Leading physicians are celebrating a small dose of good news that arrived Tuesday about dexamethasone, a cheap and widely used steroid shown to be able to save lives among COVID-19 patients, but also cautioning against releasing study results by press release during a global health emergency, like in the case of the latest dexamethasone study by University of Oxford.
“It will be great news if dexamethasone, a cheap steroid, really does cut deaths by one-third in ventilated patients with COVID19, but after all the retractions and walk backs, it is unacceptable to tout study results by press release without releasing the paper”, Atul Gawande, surgeon and CEO of Haven Healthcare, tweeted.
“Bottom line is, good news,” Dr. Fauci, America’s foremost infectious diseases expert told a US newswire on Tuesday, soon after the dexamethasone results were announced in the UK.
Fauci, who has long championed the therapeutics-first view said that dexamethasone is a “significant improvement” in the available therapeutic options currently available.
On Medical Twitter and Facebook, doctors broadly agree that dexamethasone use aligns well with the way COVID19 attacks the body’s immune system. Fauci said the results in the Oxford study make “perfect sense” in that context.
“We should see the number of people who actually survive go up, if the study holds up,” virologist and epidemiologist Dr. Joseph Fair told a television network.
Global coronavirus cases crossed 8 million on Tuesday. In the US, Texas and Florida are facing a new wave of cases after lifting lockdown orders earlier than medical experts recommended. Amidst the relentless graph upwards, the dexamethasone study results injected hope for better survival rates among those most seriously ill.

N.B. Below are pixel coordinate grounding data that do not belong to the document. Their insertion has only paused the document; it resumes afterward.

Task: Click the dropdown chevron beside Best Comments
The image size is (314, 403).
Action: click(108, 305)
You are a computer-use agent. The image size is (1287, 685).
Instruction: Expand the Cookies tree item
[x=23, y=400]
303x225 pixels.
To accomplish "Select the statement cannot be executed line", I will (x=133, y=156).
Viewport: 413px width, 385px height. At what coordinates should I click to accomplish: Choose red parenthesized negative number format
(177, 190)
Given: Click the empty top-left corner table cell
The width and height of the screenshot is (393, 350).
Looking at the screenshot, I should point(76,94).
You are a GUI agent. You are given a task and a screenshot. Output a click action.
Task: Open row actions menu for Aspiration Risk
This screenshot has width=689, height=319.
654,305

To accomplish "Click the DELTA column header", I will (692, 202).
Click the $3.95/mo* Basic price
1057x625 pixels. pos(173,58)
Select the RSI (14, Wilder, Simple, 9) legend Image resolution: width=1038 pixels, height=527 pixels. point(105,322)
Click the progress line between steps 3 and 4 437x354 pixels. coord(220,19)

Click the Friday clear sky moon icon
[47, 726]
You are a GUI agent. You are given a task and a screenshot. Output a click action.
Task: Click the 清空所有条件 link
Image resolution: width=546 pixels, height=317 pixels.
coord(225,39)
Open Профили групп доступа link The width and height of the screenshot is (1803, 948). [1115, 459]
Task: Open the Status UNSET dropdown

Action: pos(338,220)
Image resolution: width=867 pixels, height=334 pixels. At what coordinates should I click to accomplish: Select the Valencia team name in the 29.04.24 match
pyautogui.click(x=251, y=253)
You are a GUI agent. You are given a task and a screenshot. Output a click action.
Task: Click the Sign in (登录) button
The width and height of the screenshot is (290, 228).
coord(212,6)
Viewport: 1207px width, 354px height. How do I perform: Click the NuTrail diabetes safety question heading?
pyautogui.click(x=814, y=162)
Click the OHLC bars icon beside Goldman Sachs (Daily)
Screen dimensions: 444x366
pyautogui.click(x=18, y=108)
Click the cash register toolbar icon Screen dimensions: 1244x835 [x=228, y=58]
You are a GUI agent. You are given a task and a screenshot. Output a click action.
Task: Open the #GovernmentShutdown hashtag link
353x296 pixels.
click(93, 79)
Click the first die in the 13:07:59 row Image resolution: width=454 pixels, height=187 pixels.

World Health Organization chief scientist Soumya Swaminathan welcomed the results from the randomised control trial.
Dr Eugene Gu, Founder and CEO of CoolQuit tweeted that he is “genuinely impressed” with the UK dexamethasone trial. This may be a “game changer”, he wrote.
“There’s no conflict of interest as dexamethasone is a generic steroid. The mechanism of action makes sense because steroids can reduce cytokine storms and overactive immune systems that makes COVID-19 so deadly. The number needed to treat is 8 ventilated patients which is great.”
The Oxford study found that dexamethasone reduced deaths by 35 percent in patients who needed treatment with breathing machines and by 20 percent in those only needing supplemental oxygen. Dexamethasone was one of 5 drugs studied in a large clinical trial in the United Kingdom named RECOVERY, short for Randomised Evaluation of COVID-19 Therapy.
Peter Horby, chief investigator of the University of Oxford clinical trial, said dexamethasone is the first drug to be shown to improve survival in COVID-19. Details of the study have not been released. The trial organisers said they made their announcement via a news release because of “the public health importance of these results.” According to Horby’s public comments, there was a lot of initial resistance to studying steroids.
During the study, 2,104 patients were randomly selected to be given 6 milligrams of dexamethasone once a day (either by mouth or by intravenous injection) for 10 days. That group was compared with 4,321 patients who received the usual care alone.
Researchers estimated that dexamethasone would prevent one death for every eight patients treated while on ventilators and one for every 25 patients on extra oxygen alone.
UK experts have called the study results a breakthrough in the fight against the virus. The researchers have promised they would publish the results soon.